_DIRECTIONS FOR THIS TASK:_
Which lines of the records contain "Type"? Collect every one of them.

::: MATERIAL PROVIDED

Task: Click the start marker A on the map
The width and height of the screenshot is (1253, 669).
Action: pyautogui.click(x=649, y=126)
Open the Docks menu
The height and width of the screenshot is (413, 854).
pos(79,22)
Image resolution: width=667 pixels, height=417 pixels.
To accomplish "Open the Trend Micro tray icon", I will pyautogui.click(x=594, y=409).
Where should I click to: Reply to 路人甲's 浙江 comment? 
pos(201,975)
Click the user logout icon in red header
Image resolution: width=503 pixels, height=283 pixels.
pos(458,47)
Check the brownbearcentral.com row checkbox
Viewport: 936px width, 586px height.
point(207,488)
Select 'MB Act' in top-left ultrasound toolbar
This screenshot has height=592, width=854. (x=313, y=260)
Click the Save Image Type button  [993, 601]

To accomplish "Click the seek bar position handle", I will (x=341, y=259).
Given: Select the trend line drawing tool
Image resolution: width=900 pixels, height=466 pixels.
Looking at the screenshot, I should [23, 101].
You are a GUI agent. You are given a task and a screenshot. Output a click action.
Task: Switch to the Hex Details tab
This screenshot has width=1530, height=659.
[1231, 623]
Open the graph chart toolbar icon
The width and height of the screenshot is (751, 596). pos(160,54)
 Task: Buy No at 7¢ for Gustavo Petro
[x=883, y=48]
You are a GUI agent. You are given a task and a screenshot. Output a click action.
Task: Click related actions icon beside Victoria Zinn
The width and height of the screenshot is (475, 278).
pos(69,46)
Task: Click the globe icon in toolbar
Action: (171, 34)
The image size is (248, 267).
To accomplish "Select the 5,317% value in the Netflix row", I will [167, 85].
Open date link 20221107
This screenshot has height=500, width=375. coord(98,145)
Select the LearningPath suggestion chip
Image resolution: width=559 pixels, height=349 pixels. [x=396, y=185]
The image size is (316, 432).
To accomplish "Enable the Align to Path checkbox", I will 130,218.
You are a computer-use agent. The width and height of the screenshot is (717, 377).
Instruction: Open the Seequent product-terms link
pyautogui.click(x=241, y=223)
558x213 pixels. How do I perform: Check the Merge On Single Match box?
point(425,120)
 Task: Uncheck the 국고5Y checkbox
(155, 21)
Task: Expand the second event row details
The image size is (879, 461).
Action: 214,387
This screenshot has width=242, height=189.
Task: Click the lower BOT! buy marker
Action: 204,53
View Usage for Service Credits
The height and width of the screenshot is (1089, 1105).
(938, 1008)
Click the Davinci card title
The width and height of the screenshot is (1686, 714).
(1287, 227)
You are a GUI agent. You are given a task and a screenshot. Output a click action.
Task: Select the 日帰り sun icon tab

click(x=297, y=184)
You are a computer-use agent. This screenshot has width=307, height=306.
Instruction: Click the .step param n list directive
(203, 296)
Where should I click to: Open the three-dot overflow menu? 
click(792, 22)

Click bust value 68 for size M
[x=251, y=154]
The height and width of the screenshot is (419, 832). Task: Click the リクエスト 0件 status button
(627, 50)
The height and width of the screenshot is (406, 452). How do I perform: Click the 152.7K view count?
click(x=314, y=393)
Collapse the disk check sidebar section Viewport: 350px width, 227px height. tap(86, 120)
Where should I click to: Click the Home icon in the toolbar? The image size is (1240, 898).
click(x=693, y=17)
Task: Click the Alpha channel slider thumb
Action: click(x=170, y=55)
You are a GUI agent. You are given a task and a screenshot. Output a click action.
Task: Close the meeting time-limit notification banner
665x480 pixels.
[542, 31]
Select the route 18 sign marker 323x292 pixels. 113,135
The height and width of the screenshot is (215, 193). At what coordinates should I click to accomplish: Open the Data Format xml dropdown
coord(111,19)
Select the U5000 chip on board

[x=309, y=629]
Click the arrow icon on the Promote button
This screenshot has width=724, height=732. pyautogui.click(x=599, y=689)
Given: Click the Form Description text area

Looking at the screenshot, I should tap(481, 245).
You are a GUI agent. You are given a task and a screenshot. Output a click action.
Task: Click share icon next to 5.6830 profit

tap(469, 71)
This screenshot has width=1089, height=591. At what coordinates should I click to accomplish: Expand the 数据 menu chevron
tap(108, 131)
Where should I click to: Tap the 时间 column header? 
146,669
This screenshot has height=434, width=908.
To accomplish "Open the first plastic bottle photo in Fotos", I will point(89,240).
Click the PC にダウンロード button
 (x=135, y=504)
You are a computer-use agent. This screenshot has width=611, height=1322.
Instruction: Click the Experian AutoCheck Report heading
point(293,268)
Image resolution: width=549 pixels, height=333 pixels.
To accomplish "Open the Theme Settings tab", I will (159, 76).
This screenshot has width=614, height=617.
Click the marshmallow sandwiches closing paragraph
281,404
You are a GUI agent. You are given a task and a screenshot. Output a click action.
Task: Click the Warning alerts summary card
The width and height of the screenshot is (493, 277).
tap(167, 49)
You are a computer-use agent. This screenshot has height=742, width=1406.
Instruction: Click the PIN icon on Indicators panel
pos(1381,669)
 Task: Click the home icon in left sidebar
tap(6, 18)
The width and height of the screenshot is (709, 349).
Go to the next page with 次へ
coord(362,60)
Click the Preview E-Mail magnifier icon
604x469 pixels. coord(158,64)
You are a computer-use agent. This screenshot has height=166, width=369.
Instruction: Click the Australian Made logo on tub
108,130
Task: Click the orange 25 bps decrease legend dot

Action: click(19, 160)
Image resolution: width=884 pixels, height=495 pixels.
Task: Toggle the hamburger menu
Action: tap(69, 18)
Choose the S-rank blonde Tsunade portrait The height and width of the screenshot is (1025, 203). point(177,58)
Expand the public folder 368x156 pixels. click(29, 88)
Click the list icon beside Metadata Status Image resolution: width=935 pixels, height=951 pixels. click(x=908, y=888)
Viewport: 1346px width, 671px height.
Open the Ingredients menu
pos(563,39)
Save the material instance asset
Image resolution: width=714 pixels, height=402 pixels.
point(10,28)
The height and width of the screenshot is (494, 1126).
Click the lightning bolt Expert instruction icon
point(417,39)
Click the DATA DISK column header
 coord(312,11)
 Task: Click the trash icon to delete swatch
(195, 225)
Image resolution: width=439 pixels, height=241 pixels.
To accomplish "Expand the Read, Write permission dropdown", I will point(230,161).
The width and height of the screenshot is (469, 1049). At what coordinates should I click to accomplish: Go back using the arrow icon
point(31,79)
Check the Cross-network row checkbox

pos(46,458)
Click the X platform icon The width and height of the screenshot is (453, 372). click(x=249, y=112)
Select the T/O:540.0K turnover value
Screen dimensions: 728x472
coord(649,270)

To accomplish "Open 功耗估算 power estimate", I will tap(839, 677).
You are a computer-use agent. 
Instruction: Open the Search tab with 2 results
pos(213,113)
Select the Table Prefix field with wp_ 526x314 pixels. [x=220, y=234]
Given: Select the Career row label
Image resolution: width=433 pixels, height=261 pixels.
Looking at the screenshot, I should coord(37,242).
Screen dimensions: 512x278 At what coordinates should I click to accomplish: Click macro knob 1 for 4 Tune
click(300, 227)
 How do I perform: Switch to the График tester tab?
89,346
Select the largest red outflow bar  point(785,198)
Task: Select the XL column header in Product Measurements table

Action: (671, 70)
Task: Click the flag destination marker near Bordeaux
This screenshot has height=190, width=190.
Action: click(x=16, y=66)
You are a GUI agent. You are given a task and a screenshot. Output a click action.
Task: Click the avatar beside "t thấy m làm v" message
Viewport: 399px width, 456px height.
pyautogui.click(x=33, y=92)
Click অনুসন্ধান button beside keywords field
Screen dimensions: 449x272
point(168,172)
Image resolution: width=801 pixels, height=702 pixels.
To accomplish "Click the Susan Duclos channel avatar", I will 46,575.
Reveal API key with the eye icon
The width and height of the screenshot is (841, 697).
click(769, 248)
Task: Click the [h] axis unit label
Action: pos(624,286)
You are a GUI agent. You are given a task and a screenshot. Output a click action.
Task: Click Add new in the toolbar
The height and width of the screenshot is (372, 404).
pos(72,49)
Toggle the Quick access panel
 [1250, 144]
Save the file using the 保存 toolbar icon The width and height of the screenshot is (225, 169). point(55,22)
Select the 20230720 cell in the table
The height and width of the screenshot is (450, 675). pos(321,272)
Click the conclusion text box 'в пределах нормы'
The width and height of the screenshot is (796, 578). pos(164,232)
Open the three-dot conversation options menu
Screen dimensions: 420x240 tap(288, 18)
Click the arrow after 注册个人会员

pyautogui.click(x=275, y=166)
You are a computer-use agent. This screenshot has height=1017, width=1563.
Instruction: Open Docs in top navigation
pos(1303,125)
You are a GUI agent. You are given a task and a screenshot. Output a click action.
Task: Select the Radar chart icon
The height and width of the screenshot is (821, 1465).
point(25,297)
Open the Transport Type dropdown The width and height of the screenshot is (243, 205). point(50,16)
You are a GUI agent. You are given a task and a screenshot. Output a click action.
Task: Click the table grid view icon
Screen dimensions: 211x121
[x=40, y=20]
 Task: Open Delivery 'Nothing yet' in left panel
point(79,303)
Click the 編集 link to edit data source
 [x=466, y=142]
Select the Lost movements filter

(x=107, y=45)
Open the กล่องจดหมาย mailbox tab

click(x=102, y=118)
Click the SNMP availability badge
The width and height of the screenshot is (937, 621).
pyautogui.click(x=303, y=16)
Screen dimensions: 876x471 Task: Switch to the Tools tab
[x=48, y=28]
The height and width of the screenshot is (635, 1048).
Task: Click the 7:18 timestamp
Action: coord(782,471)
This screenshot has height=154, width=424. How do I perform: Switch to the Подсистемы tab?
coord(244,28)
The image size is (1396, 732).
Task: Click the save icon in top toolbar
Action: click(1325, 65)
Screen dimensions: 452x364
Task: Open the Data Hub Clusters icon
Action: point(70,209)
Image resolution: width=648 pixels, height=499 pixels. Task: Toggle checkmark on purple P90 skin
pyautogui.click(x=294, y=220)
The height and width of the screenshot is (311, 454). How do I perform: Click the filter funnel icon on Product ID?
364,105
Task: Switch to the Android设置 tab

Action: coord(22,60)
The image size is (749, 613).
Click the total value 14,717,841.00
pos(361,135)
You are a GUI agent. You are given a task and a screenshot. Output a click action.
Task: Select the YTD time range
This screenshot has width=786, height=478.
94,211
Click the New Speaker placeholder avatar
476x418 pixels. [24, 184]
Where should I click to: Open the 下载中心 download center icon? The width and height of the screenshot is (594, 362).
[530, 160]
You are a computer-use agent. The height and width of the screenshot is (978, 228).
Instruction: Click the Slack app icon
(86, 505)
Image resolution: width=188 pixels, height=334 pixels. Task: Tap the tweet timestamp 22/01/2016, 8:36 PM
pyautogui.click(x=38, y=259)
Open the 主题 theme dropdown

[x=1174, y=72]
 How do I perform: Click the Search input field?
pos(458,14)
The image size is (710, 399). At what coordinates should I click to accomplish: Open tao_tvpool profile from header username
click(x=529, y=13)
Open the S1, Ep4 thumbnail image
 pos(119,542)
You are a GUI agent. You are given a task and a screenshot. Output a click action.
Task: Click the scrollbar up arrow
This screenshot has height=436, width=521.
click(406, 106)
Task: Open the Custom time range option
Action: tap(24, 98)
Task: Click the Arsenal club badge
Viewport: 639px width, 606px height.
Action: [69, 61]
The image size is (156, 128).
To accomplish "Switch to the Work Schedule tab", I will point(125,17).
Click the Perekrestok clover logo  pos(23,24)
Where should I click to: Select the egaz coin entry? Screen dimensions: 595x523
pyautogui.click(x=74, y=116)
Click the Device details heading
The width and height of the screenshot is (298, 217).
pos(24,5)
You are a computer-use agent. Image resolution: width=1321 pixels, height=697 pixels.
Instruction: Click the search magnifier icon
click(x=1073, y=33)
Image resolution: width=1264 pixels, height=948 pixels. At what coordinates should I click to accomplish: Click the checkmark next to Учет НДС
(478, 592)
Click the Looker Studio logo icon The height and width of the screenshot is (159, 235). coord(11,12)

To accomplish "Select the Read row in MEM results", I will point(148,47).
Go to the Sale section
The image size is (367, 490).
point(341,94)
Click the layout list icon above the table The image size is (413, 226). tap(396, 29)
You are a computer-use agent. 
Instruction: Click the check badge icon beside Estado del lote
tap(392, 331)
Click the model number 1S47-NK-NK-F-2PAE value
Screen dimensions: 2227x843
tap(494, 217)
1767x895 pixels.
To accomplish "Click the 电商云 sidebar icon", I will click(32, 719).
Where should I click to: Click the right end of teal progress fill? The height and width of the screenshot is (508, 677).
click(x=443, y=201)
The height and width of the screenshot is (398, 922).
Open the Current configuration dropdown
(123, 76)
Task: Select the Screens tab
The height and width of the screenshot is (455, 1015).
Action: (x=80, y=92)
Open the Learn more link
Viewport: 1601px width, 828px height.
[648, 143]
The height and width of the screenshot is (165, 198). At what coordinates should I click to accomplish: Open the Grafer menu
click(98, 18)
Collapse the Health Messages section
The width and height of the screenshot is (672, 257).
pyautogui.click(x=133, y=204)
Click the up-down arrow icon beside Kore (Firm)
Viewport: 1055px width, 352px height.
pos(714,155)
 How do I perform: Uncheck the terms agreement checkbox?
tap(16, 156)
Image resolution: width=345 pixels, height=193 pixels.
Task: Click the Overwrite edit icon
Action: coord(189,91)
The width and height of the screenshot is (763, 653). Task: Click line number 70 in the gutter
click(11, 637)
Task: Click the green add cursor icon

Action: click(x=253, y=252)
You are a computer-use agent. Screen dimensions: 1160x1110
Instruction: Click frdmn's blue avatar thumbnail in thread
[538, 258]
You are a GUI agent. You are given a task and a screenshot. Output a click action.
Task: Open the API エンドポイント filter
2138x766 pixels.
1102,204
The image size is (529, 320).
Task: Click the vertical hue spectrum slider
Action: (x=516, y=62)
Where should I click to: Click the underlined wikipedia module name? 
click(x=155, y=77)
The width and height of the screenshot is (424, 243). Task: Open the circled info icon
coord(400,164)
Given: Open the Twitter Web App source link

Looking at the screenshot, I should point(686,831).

::::::

_SOLUTION FOR THIS PROBLEM:_
Click the Save Image Type button  [993, 601]
Open the Transport Type dropdown The width and height of the screenshot is (243, 205). point(50,16)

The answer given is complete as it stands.